- To do -
Find the line below with "Pekan Budaya (574, 2079)" and the line with "Rotterdam (280, 2385)". Output them and the lines between, exactly, but not the pictures.

──────

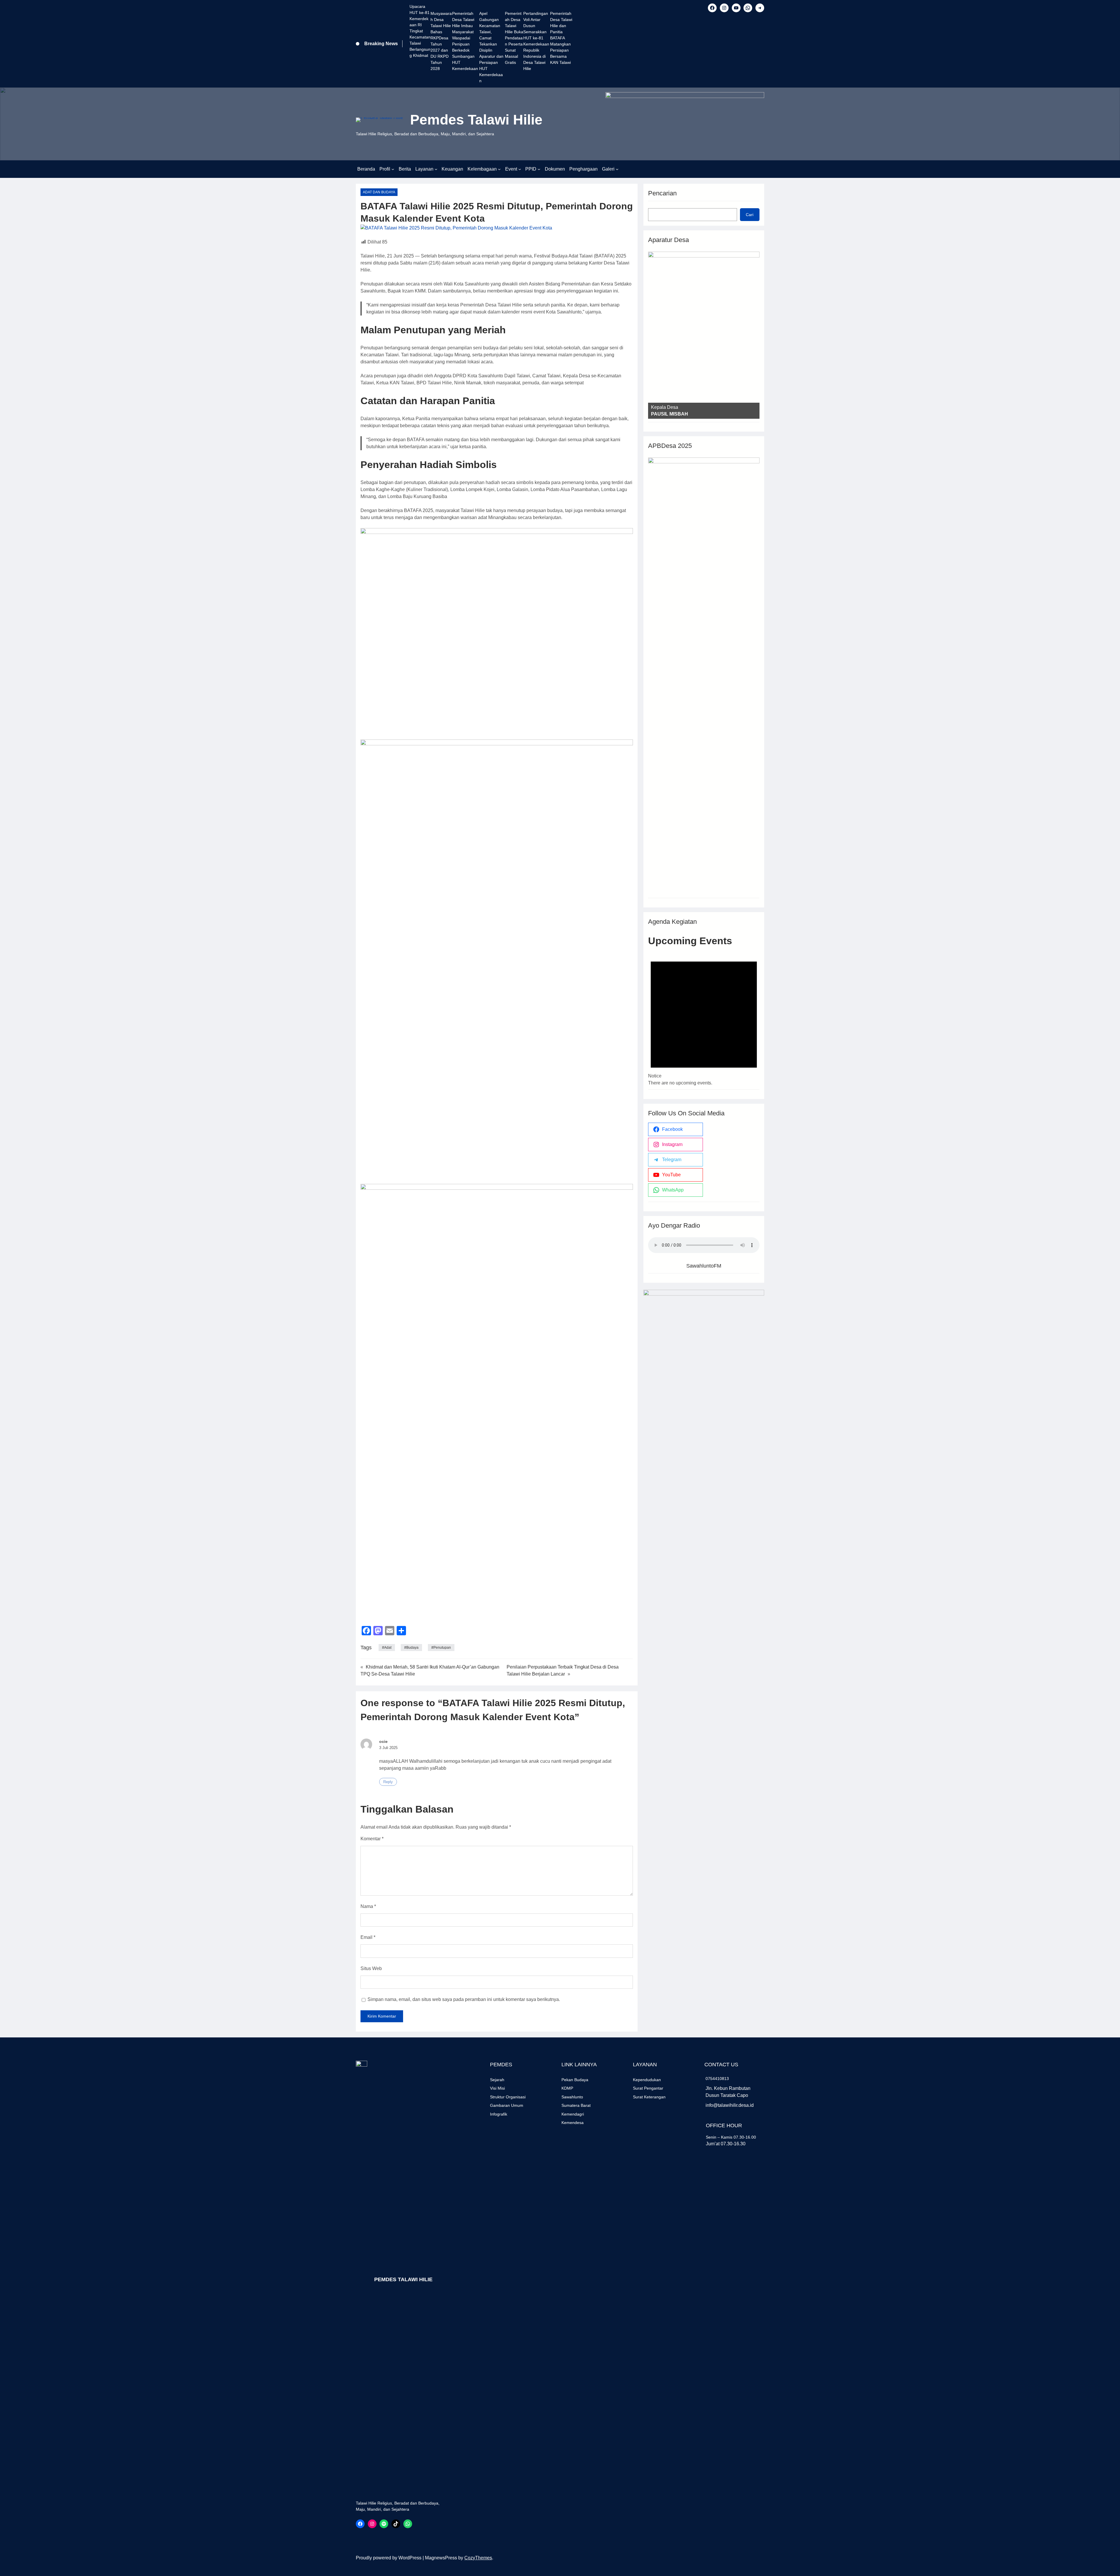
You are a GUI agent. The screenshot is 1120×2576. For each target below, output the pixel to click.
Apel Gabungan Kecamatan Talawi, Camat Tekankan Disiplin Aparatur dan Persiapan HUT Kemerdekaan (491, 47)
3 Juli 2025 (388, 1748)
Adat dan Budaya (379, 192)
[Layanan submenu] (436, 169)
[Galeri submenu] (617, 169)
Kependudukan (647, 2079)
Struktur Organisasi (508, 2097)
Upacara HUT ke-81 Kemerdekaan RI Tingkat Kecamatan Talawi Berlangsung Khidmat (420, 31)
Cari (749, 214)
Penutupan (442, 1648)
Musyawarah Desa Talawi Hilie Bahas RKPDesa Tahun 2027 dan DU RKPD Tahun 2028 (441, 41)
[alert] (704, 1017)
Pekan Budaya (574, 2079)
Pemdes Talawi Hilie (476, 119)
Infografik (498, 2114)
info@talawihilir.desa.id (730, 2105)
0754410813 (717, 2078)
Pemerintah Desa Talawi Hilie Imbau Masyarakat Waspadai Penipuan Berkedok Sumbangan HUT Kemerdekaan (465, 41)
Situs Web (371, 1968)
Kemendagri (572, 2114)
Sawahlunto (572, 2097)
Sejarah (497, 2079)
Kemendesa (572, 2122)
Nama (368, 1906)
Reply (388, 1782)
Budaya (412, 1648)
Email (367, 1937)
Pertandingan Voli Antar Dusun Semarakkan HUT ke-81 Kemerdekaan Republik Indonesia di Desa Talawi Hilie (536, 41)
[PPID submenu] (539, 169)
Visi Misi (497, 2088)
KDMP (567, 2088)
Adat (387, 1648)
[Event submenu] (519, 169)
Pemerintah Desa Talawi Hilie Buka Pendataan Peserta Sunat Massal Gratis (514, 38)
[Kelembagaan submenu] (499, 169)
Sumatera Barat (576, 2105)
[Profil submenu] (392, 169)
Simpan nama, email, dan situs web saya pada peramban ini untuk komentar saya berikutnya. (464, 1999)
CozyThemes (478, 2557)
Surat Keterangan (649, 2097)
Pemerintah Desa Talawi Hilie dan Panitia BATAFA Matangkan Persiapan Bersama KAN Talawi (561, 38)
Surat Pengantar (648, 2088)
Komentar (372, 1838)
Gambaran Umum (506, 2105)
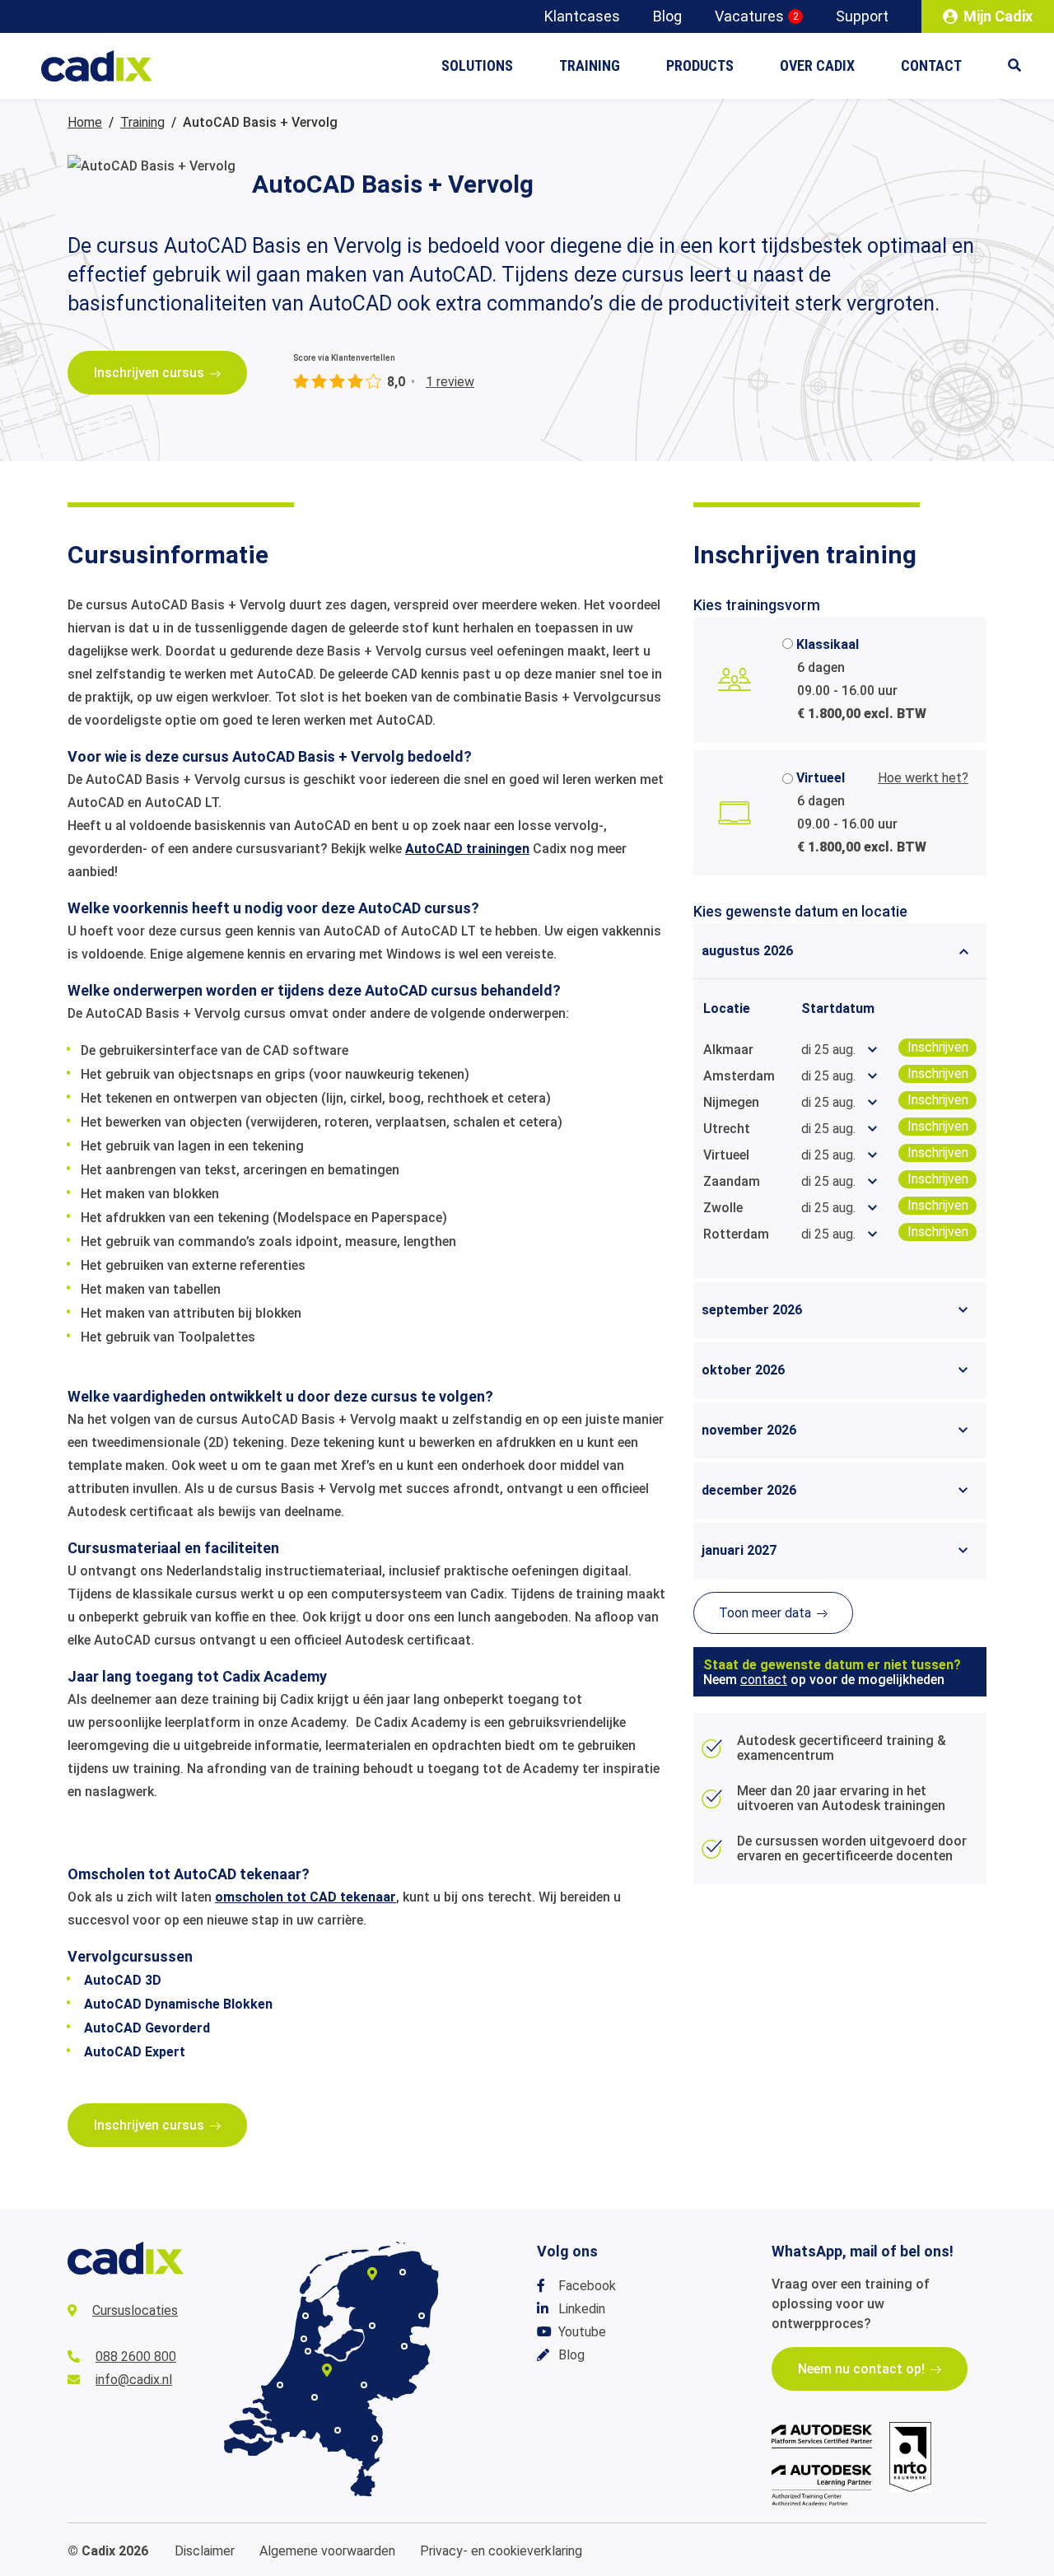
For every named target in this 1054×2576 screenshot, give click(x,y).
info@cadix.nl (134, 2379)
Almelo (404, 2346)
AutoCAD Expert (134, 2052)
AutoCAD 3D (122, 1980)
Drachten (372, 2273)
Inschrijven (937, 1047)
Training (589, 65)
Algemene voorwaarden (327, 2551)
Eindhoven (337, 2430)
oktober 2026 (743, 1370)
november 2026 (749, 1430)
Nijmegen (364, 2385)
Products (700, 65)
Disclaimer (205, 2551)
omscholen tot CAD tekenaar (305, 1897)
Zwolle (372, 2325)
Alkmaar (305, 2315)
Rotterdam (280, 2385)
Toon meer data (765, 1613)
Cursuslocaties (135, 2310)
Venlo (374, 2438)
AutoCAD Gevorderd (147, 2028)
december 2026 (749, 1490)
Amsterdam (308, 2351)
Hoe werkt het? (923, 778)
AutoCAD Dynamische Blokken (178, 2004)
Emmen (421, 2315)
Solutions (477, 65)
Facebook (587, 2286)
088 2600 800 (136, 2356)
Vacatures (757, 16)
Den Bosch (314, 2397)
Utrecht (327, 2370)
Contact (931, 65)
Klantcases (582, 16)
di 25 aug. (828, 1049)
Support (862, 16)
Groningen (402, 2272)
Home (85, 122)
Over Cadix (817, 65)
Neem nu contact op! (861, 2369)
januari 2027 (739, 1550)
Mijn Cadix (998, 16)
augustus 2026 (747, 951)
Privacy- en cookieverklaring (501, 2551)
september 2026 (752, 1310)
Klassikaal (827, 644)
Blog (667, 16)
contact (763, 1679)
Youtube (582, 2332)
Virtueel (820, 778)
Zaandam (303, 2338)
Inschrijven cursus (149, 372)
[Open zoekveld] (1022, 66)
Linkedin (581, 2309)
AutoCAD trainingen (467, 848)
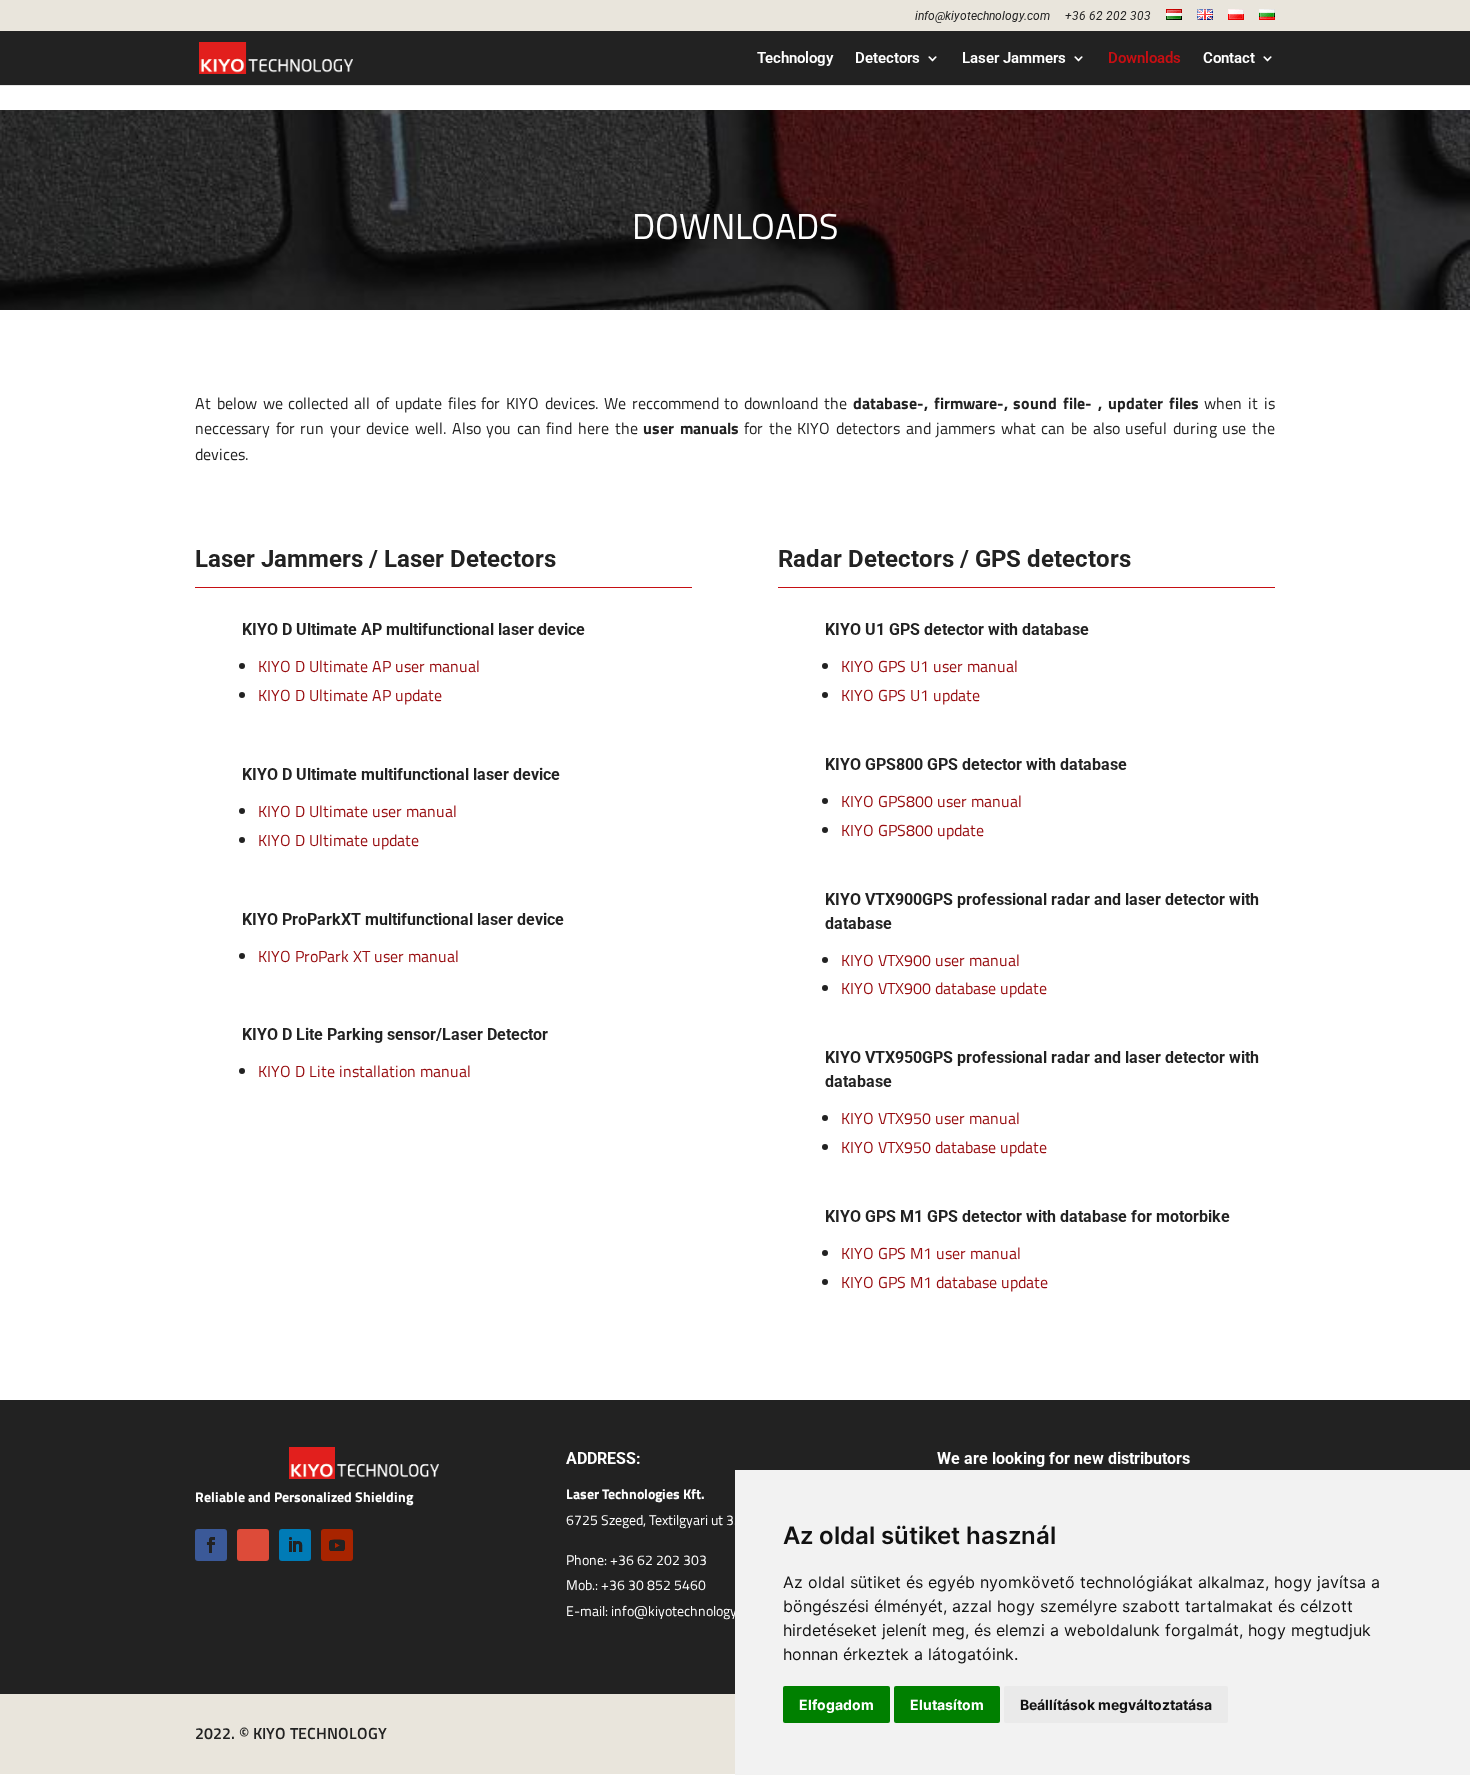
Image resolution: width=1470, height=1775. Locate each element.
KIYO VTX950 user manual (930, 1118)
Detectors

──────

- Result of the exercise -
Pekan Budaya (574, 2079)
Pemdes Talawi Hilie (476, 119)
Infografik (498, 2114)
info@talawihilir.desa.id (730, 2105)
0754410813 (717, 2078)
Pemerintah Desa Talawi Hilie Imbau Masyarakat Waspadai Penipuan Berkedok Sumbangan HUT Kemerdekaan (465, 41)
Situs Web (371, 1968)
Kemendagri (572, 2114)
Sawahlunto (572, 2097)
Sejarah (497, 2079)
Kemendesa (572, 2122)
Nama (368, 1906)
Reply (388, 1782)
Budaya (412, 1648)
Email (367, 1937)
Pertandingan Voli Antar Dusun Semarakkan HUT ke-81 Kemerdekaan Republik Indonesia di Desa Talawi Hilie (536, 41)
[PPID submenu] (539, 169)
Visi Misi (497, 2088)
KDMP (567, 2088)
Adat (387, 1648)
[Event submenu] (519, 169)
Pemerintah Desa Talawi Hilie Buka Pendataan Peserta Sunat Massal Gratis (514, 38)
[Kelembagaan submenu] (499, 169)
Sumatera Barat (576, 2105)
[Profil submenu] (392, 169)
Simpan nama, email, dan situs web saya pada peramban ini untuk komentar saya berikutnya. (464, 1999)
CozyThemes (478, 2557)
Surat Keterangan (649, 2097)
Pemerintah Desa Talawi Hilie dan Panitia BATAFA Matangkan Persiapan Bersama KAN Talawi (561, 38)
Surat Pengantar (648, 2088)
Komentar (372, 1838)
Gambaran Umum (506, 2105)
For every named target in this 1054×2576 screenshot, give click(x,y).
info@cadix.nl (134, 2379)
Almelo (404, 2346)
AutoCAD Expert (134, 2052)
AutoCAD 3D (122, 1980)
Drachten (372, 2273)
Inschrijven (937, 1047)
Training (589, 65)
Algemene voorwaarden (327, 2551)
Eindhoven (337, 2430)
oktober 2026 (743, 1370)
november 2026 (749, 1430)
Nijmegen (364, 2385)
Products (700, 65)
Disclaimer (205, 2551)
omscholen tot CAD tekenaar (305, 1897)
Zwolle (372, 2325)
Alkmaar (305, 2315)
Rotterdam (280, 2385)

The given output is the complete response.